First Impressions: Part II

If you read my first installment of my first-time impressions of Armenia in 2019, you will recall that I was in tears. A part of me felt like I had gone home. From Vanadzor, I connected with organizers of the Musical Armenia Project to do some pre-project travel. I was fortunate to do some things I never could have planned or imagined. 

This grandma had some challenges since travel internationally was something I had not done for over a decade. The world post 9/11 changed drastically. What used to be carry-on luggage now had to be checked. And even overhead bin space had to be paid for at times. Traveling with a bus-full of 20-somethings was also an eye-opening experience. I felt I was learning about not only the country of Armenia, but the world of young professionals!

I used to speak, read and write Armenian more fluently since my grandparents lived with us for many years. I spent Saturday mornings going to Armenian school in South Milwaukee, Wisconsin to learn history, reading, writing and dance. But since leaving Wisconsin, I had no one to keep up my language skills. Nevertheless, I am proud to say that much of it came back to me as I navigated the city of Yerevan and beyond.

Khor Virap

On the way to Khor Virap, I pondered. My journal entry for July 5: “This countryside is so grand! It is so over the top shocking and unbelievable. The people are so unique. Passing through small villages that have large areas of land untapped I wonder what the future holds for the people of Armenia. Who will pay attention to this little country?

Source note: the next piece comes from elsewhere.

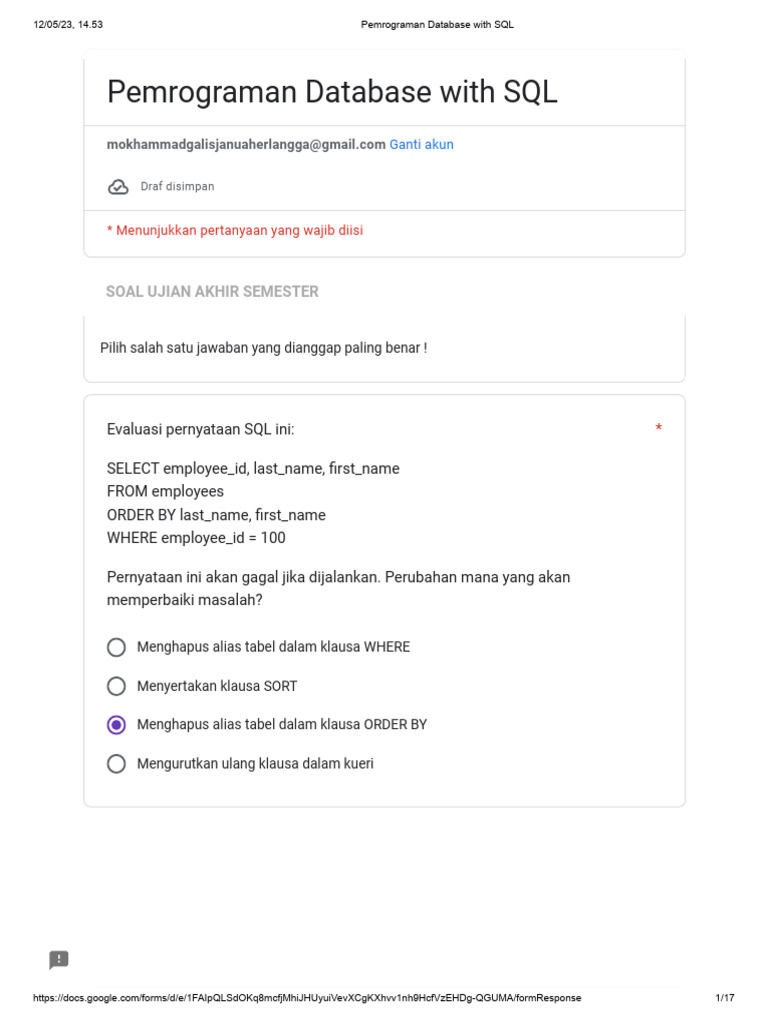Click the red 'Menunjukkan pertanyaan yang wajib diisi' notice
This screenshot has height=1024, width=768.
tap(235, 230)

This little countryside with abandoned, half-built buildings, refuse, lack of materials to support its infrastructure? The trash all around. The clogged-up sewers. What about water? I see labor in the field and it’s hard work. Manual, often without machinery. Makes me wonder. Why wasn’t I born here? And what if I was? What would I be today? I do not know.”

I find myself caught off guard at times in my new reality. I find myself inhaling sharply. Sometimes I had to will myself to breathe. I was surrounded by magnificence and devastation, all at once, especially when I got to Khor Virap.

I felt like I was on sacred ground

To realize that I was so close to the border of Turkey made me think. I felt a sense of hostility over the fact that Mount Ararat was no longer ours. It should be, in my opinion. To be so close to the border and to fight the urge to run across it, as tempting as it was, I had to check myself and chill out. I even wanted to tell everyone who wasn’t Armenian to leave. I felt like I was on sacred ground and the tourists who were there were not holy and certainly not “Hai” enough to be granted the privilege to treat the site as nothing less.

At Khor Virap, I looked up often. This was an ongoing theme to my journey. Because depending on the time of day a site was visited, the light streaming in and the beauty of the artwork all around took on an other-worldly aura. I descended into the pit where Saint Gregory the Illuminator was imprisoned for about 14 years. And I wished the stone walls could talk to me about what happened there.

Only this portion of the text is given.